▶ _Exercise directions_
Reproduce exactly, and only, the lines below from the one containing "Task: Toggle Mandatory" through the one containing "This screenshot has width=1117, height=633.".

▶ _Given data_

┄┄┄┄┄┄┄┄┄┄┄┄┄┄┄┄┄┄┄┄

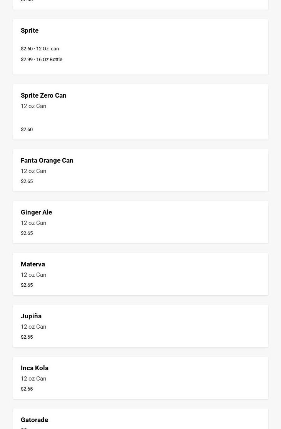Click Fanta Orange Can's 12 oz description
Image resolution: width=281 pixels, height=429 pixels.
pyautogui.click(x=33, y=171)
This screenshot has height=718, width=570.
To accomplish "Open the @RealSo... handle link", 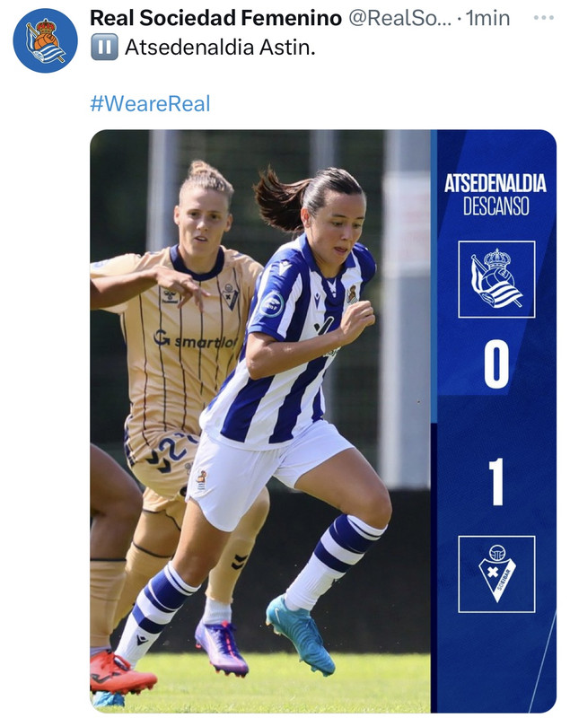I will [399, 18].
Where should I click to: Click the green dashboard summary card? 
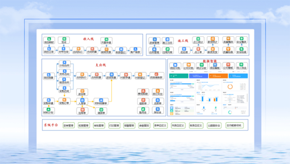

┄┄┄┄┄┄┄┄┄┄┄┄┄┄┄┄┄┄┄┄

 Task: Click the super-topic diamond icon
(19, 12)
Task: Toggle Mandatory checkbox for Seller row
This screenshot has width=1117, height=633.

┄┄┄┄┄┄┄┄┄┄┄┄┄┄┄┄┄┄┄┄

▶ _Solution_
Task: Toggle Mandatory checkbox for Seller row
This screenshot has width=1117, height=633.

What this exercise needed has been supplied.